**Problem requirements**
Copy every one of the following records line for line, with nothing changed.

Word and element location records

— Begin —

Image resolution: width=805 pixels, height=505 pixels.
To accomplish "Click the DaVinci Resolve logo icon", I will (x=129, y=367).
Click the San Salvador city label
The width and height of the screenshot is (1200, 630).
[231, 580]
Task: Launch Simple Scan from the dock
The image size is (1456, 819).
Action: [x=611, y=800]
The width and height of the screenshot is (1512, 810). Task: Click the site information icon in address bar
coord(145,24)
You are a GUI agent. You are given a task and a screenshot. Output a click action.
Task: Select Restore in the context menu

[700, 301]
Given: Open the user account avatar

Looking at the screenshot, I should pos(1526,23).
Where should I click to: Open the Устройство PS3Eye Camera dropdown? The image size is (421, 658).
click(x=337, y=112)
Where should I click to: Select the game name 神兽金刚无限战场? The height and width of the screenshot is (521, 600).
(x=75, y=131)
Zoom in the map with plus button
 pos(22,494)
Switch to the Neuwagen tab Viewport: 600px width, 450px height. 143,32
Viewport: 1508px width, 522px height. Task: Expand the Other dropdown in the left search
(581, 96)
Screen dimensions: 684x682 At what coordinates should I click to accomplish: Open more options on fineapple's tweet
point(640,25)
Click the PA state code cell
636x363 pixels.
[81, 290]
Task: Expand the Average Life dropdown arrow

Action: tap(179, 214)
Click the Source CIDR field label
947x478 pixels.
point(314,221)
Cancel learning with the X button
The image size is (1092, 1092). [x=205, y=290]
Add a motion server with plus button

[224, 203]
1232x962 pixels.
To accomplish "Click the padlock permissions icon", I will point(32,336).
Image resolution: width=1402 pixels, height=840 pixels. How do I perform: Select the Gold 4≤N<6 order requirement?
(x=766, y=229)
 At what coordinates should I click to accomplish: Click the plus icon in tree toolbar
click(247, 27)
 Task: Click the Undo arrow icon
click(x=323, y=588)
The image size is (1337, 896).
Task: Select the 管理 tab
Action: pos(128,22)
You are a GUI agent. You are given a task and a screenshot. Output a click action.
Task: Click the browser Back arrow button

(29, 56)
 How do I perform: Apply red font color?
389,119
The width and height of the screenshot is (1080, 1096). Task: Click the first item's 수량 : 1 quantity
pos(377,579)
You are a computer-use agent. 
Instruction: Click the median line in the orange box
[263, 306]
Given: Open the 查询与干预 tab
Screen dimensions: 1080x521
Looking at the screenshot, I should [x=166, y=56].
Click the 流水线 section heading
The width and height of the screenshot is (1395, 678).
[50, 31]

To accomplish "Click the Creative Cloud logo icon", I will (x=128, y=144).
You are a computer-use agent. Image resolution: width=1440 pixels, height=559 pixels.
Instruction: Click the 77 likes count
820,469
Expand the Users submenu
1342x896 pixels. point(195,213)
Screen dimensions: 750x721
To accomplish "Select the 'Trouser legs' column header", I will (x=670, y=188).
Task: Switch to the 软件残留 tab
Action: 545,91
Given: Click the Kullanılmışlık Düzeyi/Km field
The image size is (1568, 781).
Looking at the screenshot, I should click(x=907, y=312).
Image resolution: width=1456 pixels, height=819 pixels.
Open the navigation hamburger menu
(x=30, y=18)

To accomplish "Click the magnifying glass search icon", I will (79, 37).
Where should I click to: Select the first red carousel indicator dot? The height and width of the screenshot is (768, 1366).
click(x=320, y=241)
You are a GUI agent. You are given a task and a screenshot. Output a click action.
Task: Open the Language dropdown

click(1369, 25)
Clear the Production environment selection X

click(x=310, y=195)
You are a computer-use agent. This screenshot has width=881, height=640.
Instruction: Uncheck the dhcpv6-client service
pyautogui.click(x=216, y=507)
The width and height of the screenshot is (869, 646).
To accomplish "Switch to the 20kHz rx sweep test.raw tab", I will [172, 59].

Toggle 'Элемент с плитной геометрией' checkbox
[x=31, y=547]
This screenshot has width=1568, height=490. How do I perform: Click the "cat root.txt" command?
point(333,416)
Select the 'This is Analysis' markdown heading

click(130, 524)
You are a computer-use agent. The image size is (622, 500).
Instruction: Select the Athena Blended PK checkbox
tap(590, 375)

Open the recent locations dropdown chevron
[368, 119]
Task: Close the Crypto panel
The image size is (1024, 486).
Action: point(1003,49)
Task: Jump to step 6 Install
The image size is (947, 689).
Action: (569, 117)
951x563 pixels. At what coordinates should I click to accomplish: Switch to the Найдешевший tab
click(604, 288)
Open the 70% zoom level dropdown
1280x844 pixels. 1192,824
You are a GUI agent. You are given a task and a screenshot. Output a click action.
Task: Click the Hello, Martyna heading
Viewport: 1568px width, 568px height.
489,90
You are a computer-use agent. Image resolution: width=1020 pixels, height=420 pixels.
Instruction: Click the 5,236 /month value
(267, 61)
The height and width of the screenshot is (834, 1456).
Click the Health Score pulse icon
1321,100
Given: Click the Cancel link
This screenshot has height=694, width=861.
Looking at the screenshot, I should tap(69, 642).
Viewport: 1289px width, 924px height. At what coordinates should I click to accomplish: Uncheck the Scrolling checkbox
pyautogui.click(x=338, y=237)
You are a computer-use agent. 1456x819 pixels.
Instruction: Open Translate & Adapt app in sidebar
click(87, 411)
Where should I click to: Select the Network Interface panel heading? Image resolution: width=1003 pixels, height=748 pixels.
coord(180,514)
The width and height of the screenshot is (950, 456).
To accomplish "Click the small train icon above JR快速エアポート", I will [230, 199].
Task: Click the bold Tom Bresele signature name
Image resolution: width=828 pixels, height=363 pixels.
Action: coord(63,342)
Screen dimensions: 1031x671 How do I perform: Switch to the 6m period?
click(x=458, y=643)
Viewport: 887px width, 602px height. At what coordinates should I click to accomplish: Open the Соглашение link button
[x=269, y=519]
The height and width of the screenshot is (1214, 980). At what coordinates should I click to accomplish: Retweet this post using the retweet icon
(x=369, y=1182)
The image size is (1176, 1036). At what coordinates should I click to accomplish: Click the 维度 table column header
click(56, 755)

— End —

**Problem solution**
Image resolution: width=805 pixels, height=505 pixels.
To accomplish "Click the DaVinci Resolve logo icon", I will (x=129, y=367).
Click the San Salvador city label
The width and height of the screenshot is (1200, 630).
[231, 580]
Task: Launch Simple Scan from the dock
The image size is (1456, 819).
Action: [x=611, y=800]
The width and height of the screenshot is (1512, 810). Task: Click the site information icon in address bar
coord(145,24)
You are a GUI agent. You are given a task and a screenshot. Output a click action.
Task: Select Restore in the context menu

[700, 301]
Given: Open the user account avatar

Looking at the screenshot, I should pos(1526,23).
Where should I click to: Open the Устройство PS3Eye Camera dropdown? The image size is (421, 658).
click(x=337, y=112)
Where should I click to: Select the game name 神兽金刚无限战场? The height and width of the screenshot is (521, 600).
(x=75, y=131)
Zoom in the map with plus button
 pos(22,494)
Switch to the Neuwagen tab Viewport: 600px width, 450px height. 143,32
Viewport: 1508px width, 522px height. Task: Expand the Other dropdown in the left search
(581, 96)
Screen dimensions: 684x682 At what coordinates should I click to accomplish: Open more options on fineapple's tweet
point(640,25)
Click the PA state code cell
636x363 pixels.
[81, 290]
Task: Expand the Average Life dropdown arrow

Action: tap(179, 214)
Click the Source CIDR field label
947x478 pixels.
point(314,221)
Cancel learning with the X button
The image size is (1092, 1092). [x=205, y=290]
Add a motion server with plus button

[224, 203]
1232x962 pixels.
To accomplish "Click the padlock permissions icon", I will point(32,336).
Image resolution: width=1402 pixels, height=840 pixels. How do I perform: Select the Gold 4≤N<6 order requirement?
(x=766, y=229)
 At what coordinates should I click to accomplish: Click the plus icon in tree toolbar
click(247, 27)
 Task: Click the Undo arrow icon
click(x=323, y=588)
The image size is (1337, 896).
Task: Select the 管理 tab
Action: pos(128,22)
You are a GUI agent. You are given a task and a screenshot. Output a click action.
Task: Click the browser Back arrow button

(29, 56)
 How do I perform: Apply red font color?
389,119
The width and height of the screenshot is (1080, 1096). Task: Click the first item's 수량 : 1 quantity
pos(377,579)
You are a computer-use agent. 
Instruction: Click the median line in the orange box
[263, 306]
Given: Open the 查询与干预 tab
Screen dimensions: 1080x521
Looking at the screenshot, I should [x=166, y=56].
Click the 流水线 section heading
The width and height of the screenshot is (1395, 678).
[50, 31]

To accomplish "Click the Creative Cloud logo icon", I will (x=128, y=144).
You are a computer-use agent. Image resolution: width=1440 pixels, height=559 pixels.
Instruction: Click the 77 likes count
820,469
Expand the Users submenu
1342x896 pixels. point(195,213)
Screen dimensions: 750x721
To accomplish "Select the 'Trouser legs' column header", I will (x=670, y=188).
Task: Switch to the 软件残留 tab
Action: 545,91
Given: Click the Kullanılmışlık Düzeyi/Km field
The image size is (1568, 781).
Looking at the screenshot, I should click(x=907, y=312).
Image resolution: width=1456 pixels, height=819 pixels.
Open the navigation hamburger menu
(x=30, y=18)

To accomplish "Click the magnifying glass search icon", I will (79, 37).
Where should I click to: Select the first red carousel indicator dot? The height and width of the screenshot is (768, 1366).
click(x=320, y=241)
You are a GUI agent. You are given a task and a screenshot. Output a click action.
Task: Open the Language dropdown

click(1369, 25)
Clear the Production environment selection X

click(x=310, y=195)
You are a computer-use agent. This screenshot has width=881, height=640.
Instruction: Uncheck the dhcpv6-client service
pyautogui.click(x=216, y=507)
The width and height of the screenshot is (869, 646).
To accomplish "Switch to the 20kHz rx sweep test.raw tab", I will [172, 59].

Toggle 'Элемент с плитной геометрией' checkbox
[x=31, y=547]
This screenshot has width=1568, height=490. How do I perform: Click the "cat root.txt" command?
point(333,416)
Select the 'This is Analysis' markdown heading

click(130, 524)
You are a computer-use agent. The image size is (622, 500).
Instruction: Select the Athena Blended PK checkbox
tap(590, 375)

Open the recent locations dropdown chevron
[368, 119]
Task: Close the Crypto panel
The image size is (1024, 486).
Action: point(1003,49)
Task: Jump to step 6 Install
The image size is (947, 689).
Action: (569, 117)
951x563 pixels. At what coordinates should I click to accomplish: Switch to the Найдешевший tab
click(604, 288)
Open the 70% zoom level dropdown
1280x844 pixels. 1192,824
You are a GUI agent. You are given a task and a screenshot. Output a click action.
Task: Click the Hello, Martyna heading
Viewport: 1568px width, 568px height.
489,90
You are a computer-use agent. Image resolution: width=1020 pixels, height=420 pixels.
Instruction: Click the 5,236 /month value
(267, 61)
The height and width of the screenshot is (834, 1456).
Click the Health Score pulse icon
1321,100
Given: Click the Cancel link
This screenshot has height=694, width=861.
Looking at the screenshot, I should tap(69, 642).
Viewport: 1289px width, 924px height. At what coordinates should I click to accomplish: Uncheck the Scrolling checkbox
pyautogui.click(x=338, y=237)
You are a computer-use agent. 1456x819 pixels.
Instruction: Open Translate & Adapt app in sidebar
click(87, 411)
Where should I click to: Select the Network Interface panel heading? Image resolution: width=1003 pixels, height=748 pixels.
coord(180,514)
The width and height of the screenshot is (950, 456).
To accomplish "Click the small train icon above JR快速エアポート", I will [230, 199].
Task: Click the bold Tom Bresele signature name
Image resolution: width=828 pixels, height=363 pixels.
Action: coord(63,342)
Screen dimensions: 1031x671 How do I perform: Switch to the 6m period?
click(x=458, y=643)
Viewport: 887px width, 602px height. At what coordinates should I click to accomplish: Open the Соглашение link button
[x=269, y=519]
The height and width of the screenshot is (1214, 980). At what coordinates should I click to accomplish: Retweet this post using the retweet icon
(x=369, y=1182)
The image size is (1176, 1036). At what coordinates should I click to accomplish: Click the 维度 table column header
click(56, 755)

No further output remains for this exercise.